Solicitation of Medical Records
Based on our approved protocol from the University of Alabama at Birmingham’s Institutional Review Board (UAB IRB), we mailed a study packet to all potential cases including specific study information and medical records release authorization form (generic or provider specific) to obtain written consent to retrieve medical records. Packets were re-mailed to all beneficiaries two weeks after first mailing. For those agreeing to participate, ICE contacted providers to obtain medical records. All consenting participants received a $25 gift card as compensation for their time in the study.
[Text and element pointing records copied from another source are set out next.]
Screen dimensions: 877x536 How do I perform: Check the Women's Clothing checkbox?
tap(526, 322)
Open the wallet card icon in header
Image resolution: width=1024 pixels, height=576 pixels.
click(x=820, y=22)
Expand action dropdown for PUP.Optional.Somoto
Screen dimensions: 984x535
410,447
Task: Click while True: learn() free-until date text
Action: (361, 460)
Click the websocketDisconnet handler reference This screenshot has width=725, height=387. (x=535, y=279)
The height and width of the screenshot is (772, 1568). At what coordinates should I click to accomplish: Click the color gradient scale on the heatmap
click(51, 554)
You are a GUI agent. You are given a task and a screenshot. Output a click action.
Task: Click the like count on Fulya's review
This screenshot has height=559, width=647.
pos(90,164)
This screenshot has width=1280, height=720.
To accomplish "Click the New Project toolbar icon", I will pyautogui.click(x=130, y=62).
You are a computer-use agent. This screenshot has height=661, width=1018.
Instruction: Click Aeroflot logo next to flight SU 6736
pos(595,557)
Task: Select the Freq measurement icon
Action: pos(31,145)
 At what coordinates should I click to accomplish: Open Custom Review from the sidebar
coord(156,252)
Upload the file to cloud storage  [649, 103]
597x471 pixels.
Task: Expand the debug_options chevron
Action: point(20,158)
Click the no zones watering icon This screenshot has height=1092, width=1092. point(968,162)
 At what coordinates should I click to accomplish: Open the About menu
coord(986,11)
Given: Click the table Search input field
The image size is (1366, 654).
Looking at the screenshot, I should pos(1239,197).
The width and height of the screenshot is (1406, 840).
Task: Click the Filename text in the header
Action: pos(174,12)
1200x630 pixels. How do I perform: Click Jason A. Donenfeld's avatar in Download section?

We modified our medical record solicitation process to seek release of medical records from providers directly, without beneficiaries’ authorization. This changed was approved by the CMS Privacy Board based on a HIPAA waiver from the UAB IRB. We mailed providers a letter regarding the objectives of our study along with instructions for providing the pertinent records. ICE sent a follow-up mailing three weeks after the first and also attempted telephone contact with the various physician offices and medical records departments.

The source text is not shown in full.